To ensure that the best scientific evidence is available to guide conservation action, effective mechanisms for communicating the results of research are necessary. In medicine, an evidence-based approach assists doctors in applying scientific evidence when treating patients. The approach has required the development of new methods for systematically reviewing research, and has led to the establishment of independent organizations to disseminate the conclusions of reviews. (1) Such methods could help bridge gaps between researchers and practitioners of environmental conservation. In medicine, systematic reviews place strong emphasis on reviewing experimental clinical trials that meet strict standards. Although experimental studies are much less common in conservation, many of the components of systematic reviews that reduce the biases when identifying, selecting and appraising relevant studies could still be applied effectively.
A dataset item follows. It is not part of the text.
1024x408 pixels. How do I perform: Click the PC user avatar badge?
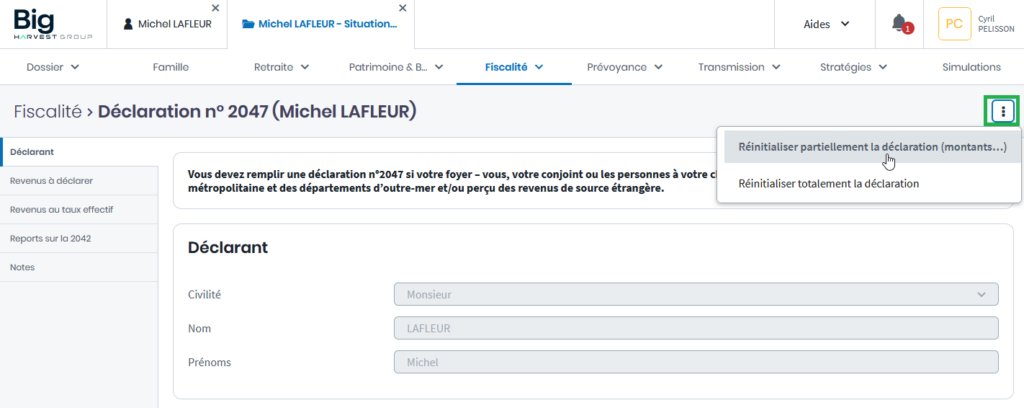pos(954,24)
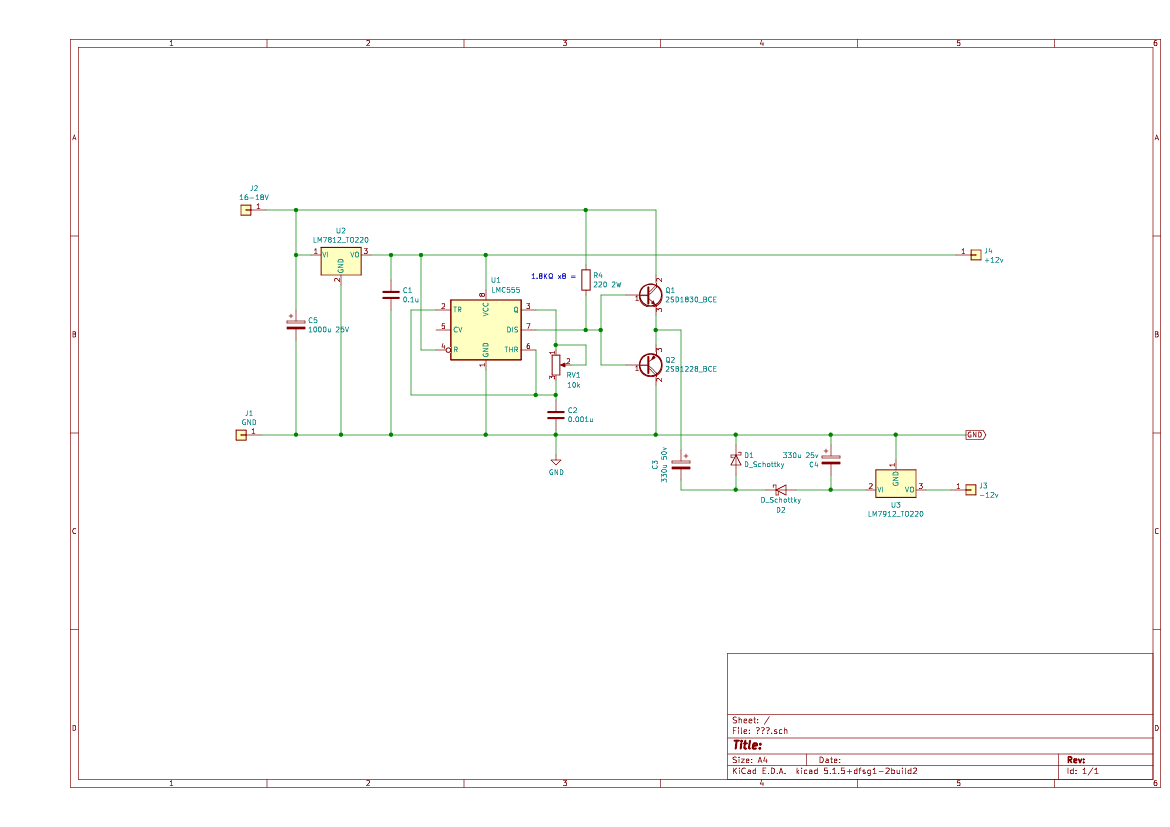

Other methods already applied in medicine for the review of non-experimental studies will therefore be required in conservation. (2) Using systematic reviews and an evidence-based approach will only be one tool of many to reduce uncertainty when making conservation-related decisions. Nevertheless an evidence-based approach does complement other approaches (for example adaptive management), and could facilitate the use of the best available research in environmental management. (3) In medicine, the Cochrane Collaboration was established as an independent organization to guide the production and dissemination of systematic reviews. It has provided many benefits that could apply to conservation, including a forum for producing and disseminating reviews with emphasis on the requirements of practitioners, and a forum for feedback between researchers and practitioners and improved access to the primary research. Without the Cochrane Collaboration, many of the improvements in research communication that have occurred in medicine over the last decade would not have been possible.

(Received April 21 2004)
(Accepted September 1 2004)


Key Words: conservation research; disseminating research; evidence-based conservation; implementing science; science communication; systematic reviews.